Реплика. На таком подъеме только кусок из чего-то…
ГРОМОВ. Все, что мы могли подсказать, мы подсказали. Возможно, существует другая методика, но мы ее не знаем…
Партенит-2014
(Стенограмма вступительного занятия)
О.Л. Занятия в нашей группе будут происходить следующим образом. Первые пять, максимум десять минут – на сцену приглашается автор текста. Он представится, расскажет, как дошел до жизни такой, что за текст прислал для разбора… Короче, все, что сочтет необходимым. После этого автор надолго замолкает. Он не комментирует из зала обсуждение своего произведения. Он не вступает в длительную полемику с ораторами, не бросается банановыми шкурками в критиков…
Д.Г. Единственное исключение – если автору задают конкретный вопрос, он на него отвечает.
Мужской голос. Можно задавать вопросы автору?
О.Л. В разумных пределах. Если все обсуждение построить на полемике и диалоге – мы не уложимся в отведенное для разбора время.
Д.Г. Если есть один-два вопроса – можно задать. А строить на этом все критическое выступление не стоит.
О.Л. Дальше вы, дамы и господа, начинаете обсуждать произведение. Пятнадцать, максимум двадцать минут на одно выступление. Это вынужденное ограничение – время семинара не может увеличиться по требованию. Если мы увидим, что кто-то выступает больше, чем следует – мы прервем оратора. Без обид, да? Также можно подавать реплики с места, если у вас нет долгого разбора. Периодически мы делаем небольшие перерывы для курящих.

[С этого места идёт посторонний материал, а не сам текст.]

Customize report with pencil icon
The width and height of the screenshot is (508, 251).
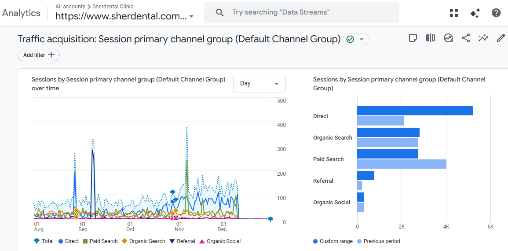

Я некурящий, но готов войти в положение. Кстати, аудитория через час-полтора начинает «терять внимание». Нужно пять минут перерыва – переключиться.
Д.Г. Вольнослушатели тоже могут выступать. Все, прочитавшие текст и имеющие пару слов, могут высказывать свое мнение и впечатления, давать советы. Это не возбраняется и даже приветствуется! У «семинаристов» и вольнослушателей во время обсуждения совершенно одинаковые права. Когда отработали все желающие высказаться, делается перерыв – и в дело вступает «тяжелая артиллерия» о двух стволах. Мы – Олди – начинаем разбирать произведение и высказывать свое просвещенное мнение по поводу. Кстати, если мы периодически будем шутить или даже иронизировать – не обижайтесь. Это прием для лучшего запоминания. Иногда попадаются такие обороты, по поводу которых не пошутить просто невозможно.